* Document:
★ ★ ★
# Bye-Bye Bluebirds



## Velocipedist Co. (Nov 26, 2017)

I’m starting to sell off several of my bikes including some of my bluebirds.  I thought I’d snap a few RobertRileyesque photos while I had the opportunity!  1935, 1936, 1937, 1938


----------



## CWCMAN (Nov 26, 2017)

Very nice, good luck!


----------



## Pedals Past (Nov 26, 2017)

Velocipedist Co. said:


> View attachment 715009 View attachment 715010 I’m starting to sell off several of my bikes including some of my bluebirds.  I thought I’d snap a few RobertRiley style photos while I had the opportunity!  1935, 1936, 1937, 1938



can you can shoot me some numbers prefer privTe response bikeberg@aol.com in Napa Ca


----------



## Velocipedist Co. (Nov 26, 2017)

Restored one is pending.  I’m going to keep the ‘37 dark blue patina’d bike.


----------



## Velocipedist Co. (Nov 26, 2017)

Starting to get a few pm’s.  I’ll be listing bikes as I pull them out and ready them for sale.

I’ve already sold the restored BB, a toc schwinn type, an early Kopsky six day racer, and Hetchins this past week.

I’ll be selling more..  a National toc racer, a very rare 2spd cushion Columbia Chainless, beautiful Original twin 60, other toc projects, Og Columbia motorbike project, 1938 BB, Toc Elgin King... and others

I don’t have good photos of many of these yet and dificult to pull some out. But if I do I’ll post in for sale section.  Anyone is welcome to inquire by private message but will otherwise be listing for more quick sales.

Enjoy the photos!

Thanks!


----------



## spoker (Nov 26, 2017)

this shoud be in the for sale section with prices per rules


----------



## old hotrod (Nov 26, 2017)

spoker said:


> this shoud be in the for sale section with prices per rules



Wow...Thanks for posting Steve, beautiful bikes...


----------



## Velocipedist Co. (Nov 26, 2017)

spoker said:


> this shoud be in the for sale section with prices per rules




This wasn’t intended to be a for sale thread; I just wanted to share some cool photos.  With so many pm’s received however, I thought I would communicate what I was up to. 

As per rules, I’ll be sure to post ads in the for sale section as I take photos and commit to a price.


----------



## mike j (Nov 26, 2017)
★ ★ ★
* Recorded data:
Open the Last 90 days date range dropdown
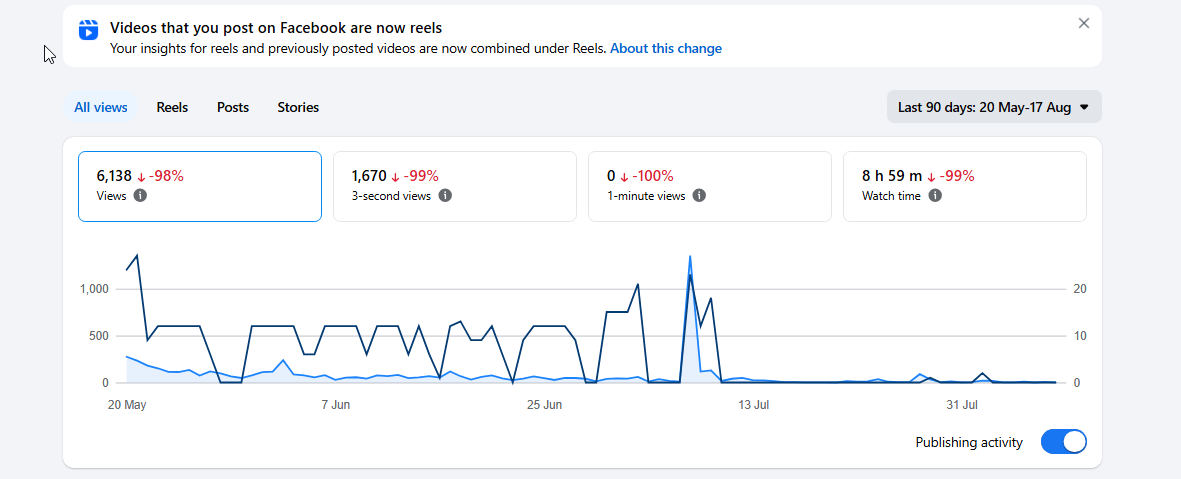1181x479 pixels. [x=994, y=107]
★ ★ ★
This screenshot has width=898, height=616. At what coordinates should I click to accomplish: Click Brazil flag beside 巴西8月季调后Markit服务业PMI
★ ★ ★
* Required actions:
A - Write out the Bluebird bike thread word for word, starting with "I’ve already sold" and going on through "more quick sales.".
B - Carry the Bluebird bike thread forward from the point where it ends.

* Answers given:
A -
I’ve already sold the restored BB, a toc schwinn type, an early Kopsky six day racer, and Hetchins this past week.

I’ll be selling more..  a National toc racer, a very rare 2spd cushion Columbia Chainless, beautiful Original twin 60, other toc projects, Og Columbia motorbike project, 1938 BB, Toc Elgin King... and others

I don’t have good photos of many of these yet and dificult to pull some out. But if I do I’ll post in for sale section.  Anyone is welcome to inquire by private message but will otherwise be listing for more quick sales.

B -
Sooner or later all birds want to fly. Beautiful collection, great job putting them together.


----------



## Krakatoa (Nov 26, 2017)

The cats are effectively out of the bag and on these bluebirds!:eek::eek:


----------



## Dan the bike man (Nov 27, 2017)

Cool collection of each year. Kind of a shame to break them up. But the new owners will enjoy them. 3 more blue birds being sold is interesting. Thanks for sharing these great photos!


----------



## Hobo Bill (Nov 27, 2017)

thanks for a peek steve........


----------



## Phattiremike (Dec 4, 2017)

PM sent.  Killer bikes you posted!


----------



## Sayitsimple (Dec 5, 2017)

Sir, did you get my message?


----------



## Sped Man (Dec 5, 2017)

How can Bluebird bicycles be super rare if so many people own more than one? I don't get it? 

Oh, love your collection Velocipedist Co. Sorry to hear you have to sell them!


----------



## Saving Tempest (Dec 5, 2017)

Wonder where all these Elgin nests were at?

Now, CHEETO bikes!


----------



## Freqman1 (Dec 5, 2017)

Saving Tempest said:


> Wonder where all these Elgin nests were at?
> 
> Now, CHEETO bikes!



Homes of the lucky folks!


----------



## catfish (Dec 5, 2017)

Sped Man said:


> How can Bluebird bicycles be super rare if so many people own more than one? I don't get it?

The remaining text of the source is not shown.